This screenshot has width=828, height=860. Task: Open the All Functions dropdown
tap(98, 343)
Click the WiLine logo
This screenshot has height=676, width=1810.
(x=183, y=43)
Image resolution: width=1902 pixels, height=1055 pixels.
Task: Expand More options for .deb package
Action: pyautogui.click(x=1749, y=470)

- - - -

### [TASK DIRECTIONS]
Line by line, transcribe the data exactly.

### [ANSWER AREA]
This screenshot has width=828, height=860. Task: Open the All Functions dropdown
tap(98, 343)
Click the WiLine logo
This screenshot has height=676, width=1810.
(x=183, y=43)
Image resolution: width=1902 pixels, height=1055 pixels.
Task: Expand More options for .deb package
Action: pyautogui.click(x=1749, y=470)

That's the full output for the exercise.